Mothers and children would be
encouraged to eat unsafe levels of toxic tuna and swordfish and never
warned about high levels in mercury in fish under a last-minute effort
to do away with public health advisories for mercury in fish by the
Bush's Food and Drug Administration (FDA). West Coast women and others
who already have unsafe levels of mercury in their blood would no
longer receive any public health warnings about how eating
mercury-laden fish could harm their children and unborn babies.

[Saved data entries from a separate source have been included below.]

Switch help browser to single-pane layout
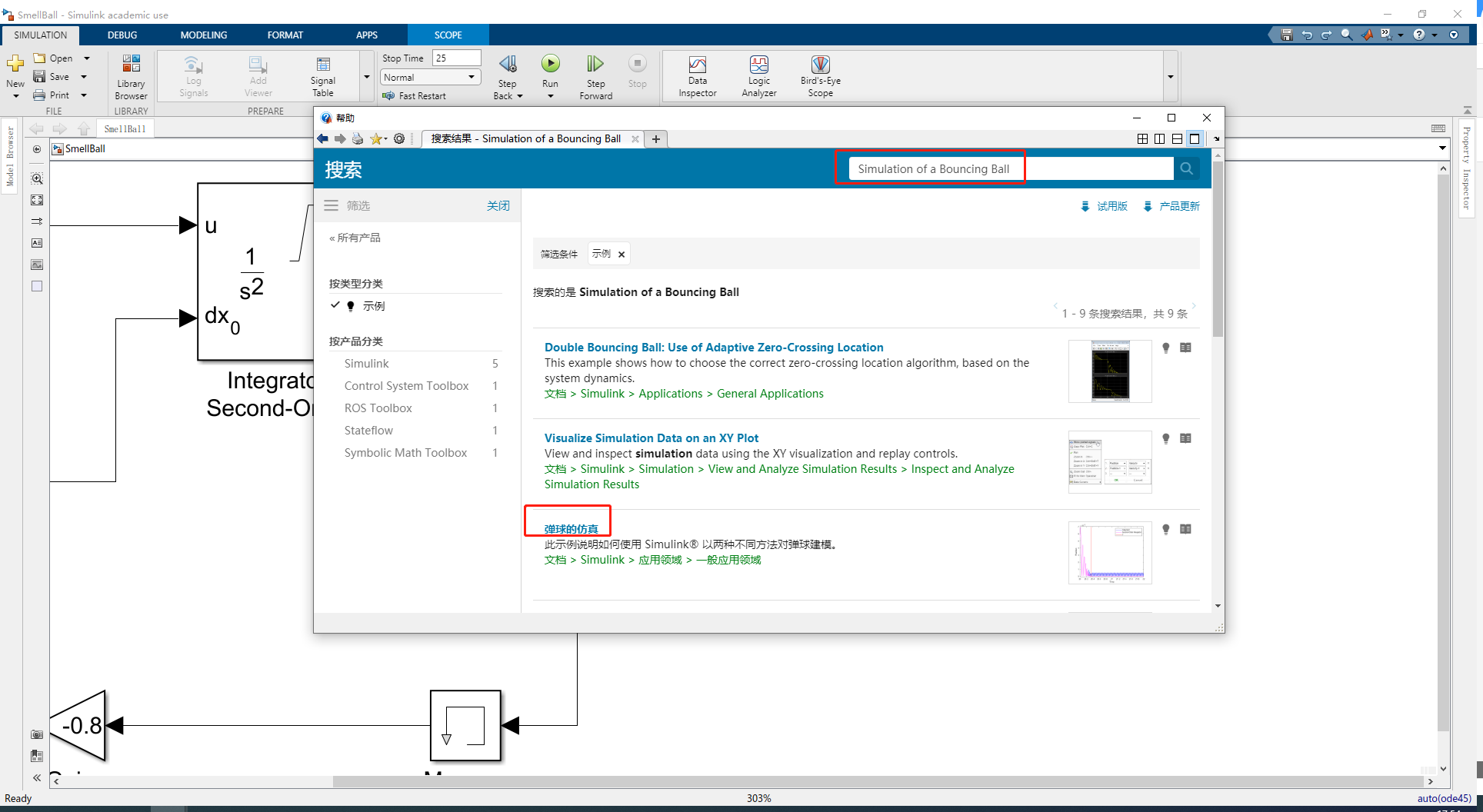This screenshot has height=812, width=1483. (x=1195, y=138)
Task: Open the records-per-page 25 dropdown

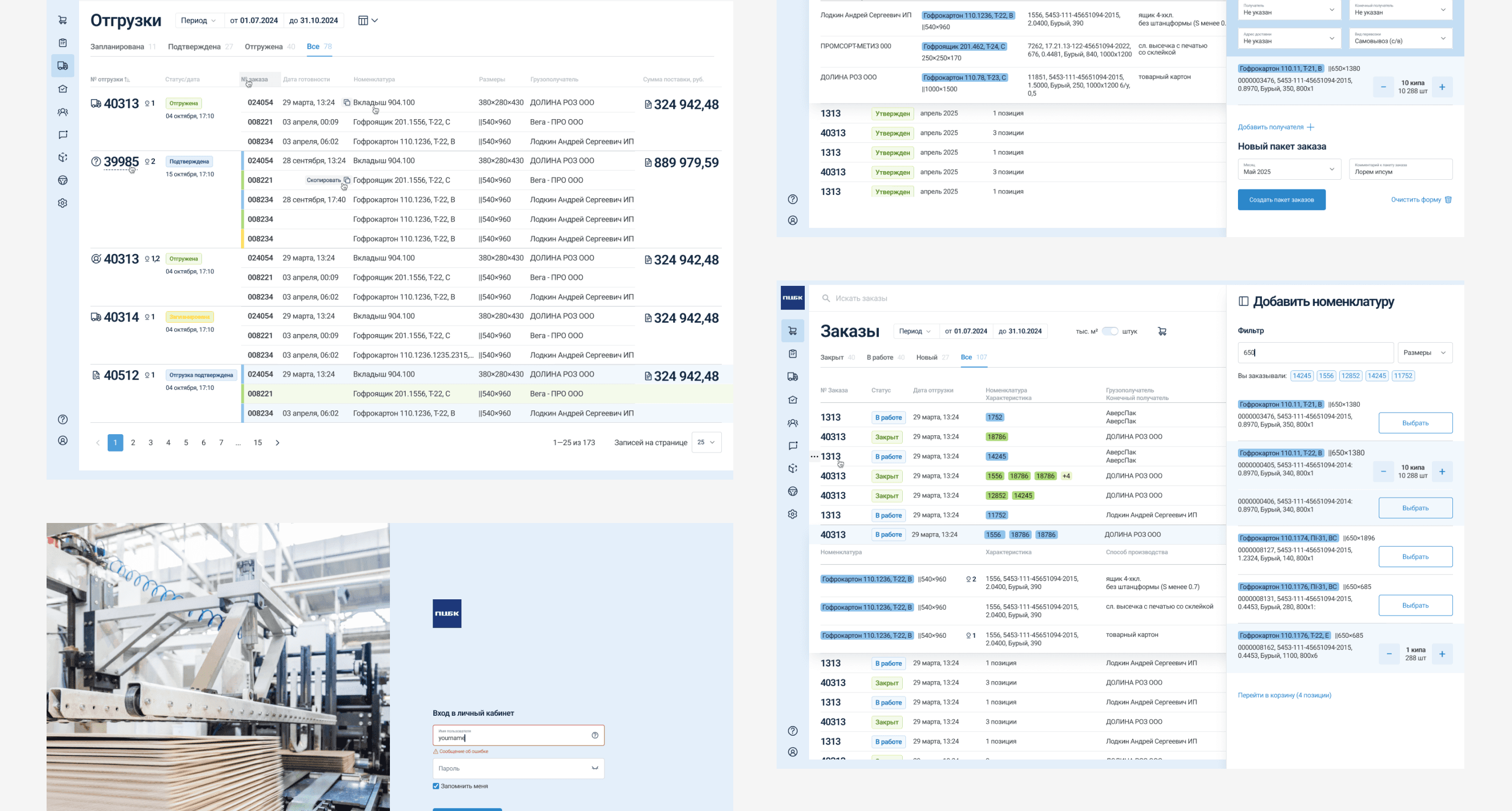Action: pos(706,442)
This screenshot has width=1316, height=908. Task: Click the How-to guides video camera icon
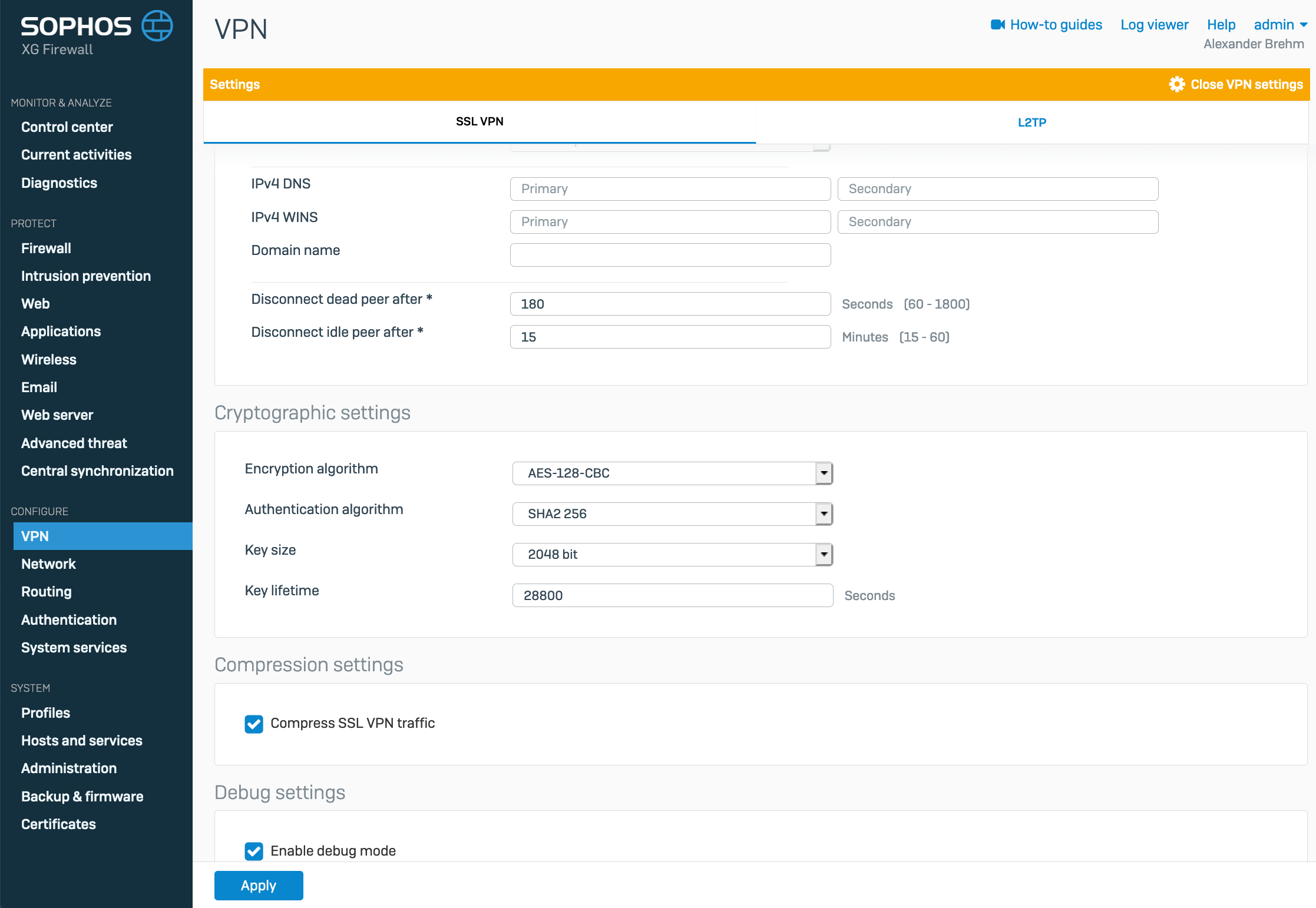pos(997,25)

See the
article and documents at Environmental Working Group.
"This
is outrageous and another last minute attempt by the Bush
Administration to enrich its big-business friends, in this case 'Big
Tuna' by ignoring science at the public's expense," said Teri Shore of
the GotMercury.org, a project of Turtle Island Restoration Network of
Forest Knolls, CA. "If we need to go to Court over this, we are
prepared to do so."
Ignoring
new research and bowing to tuna and swordfish industry false claims
that eating mercury in fish is harmless to mothers, pregnant women and
children, the FDA wants to abandon the four-year old public health
advisories that warn against consumption of swordfish, tuna (fresh,
canned and albacore), shark, tilefish and king mackerel.
Mercury
in the form of methylmercury is a potent neurotoxin that can cause slow
growth and lowered IQ, brain and kidney damage, cancer, and an
increased risk of heart disease, according to numerous studies. As many
as 630,000 or 15 percent of newborns in the U.S. are at risk each year
of neurological defects due to mercury contamination, according to the
U. S. Environmental Protection Agency.
Most
large-species tuna and swordfish sold in the U. S. typically exceeds
the FDA's for mercury in commercial fish at 1 part per million mercury
- which is double the amount allowed by the U. S. Environmental
Protection Agency for recreational fish and the governments of Canada,
Japan and the European Union. The FDA has never developed a "safe
level" for mercury blood levels in people.
The
FDA standard is more than 30 years old and is based on bad science and
industry interference that dates to a 1971 lawsuit between Anderson
Seafoods and the FDA. The standard is based almost entirely on faulty
field research from a mercury poisoning in Iraq that never established
minimal-effect or no-effect levels for mercury exposure. This is
documented in the new book "Diagnosis Mercury" by Dr. Jane Hightower of
San Francisco.
Gotmercury.org
publishes a free online mercury calculator for people to estimate
mercury exposure from fish and has worked with the state of California
on legal actions to require public warning signs to be posted at
seafood restaurants and stores. It advocates for seafood testing for
mercury, labeling and the slashing of allowable mercury levels in fish
to .5 ppm or less.
Last
year, the California State Legislature passed Assembly Joint Resolution
57 authored by Jared Huffman that urged the FDA to take stronger action
to warn people about mercury in fish.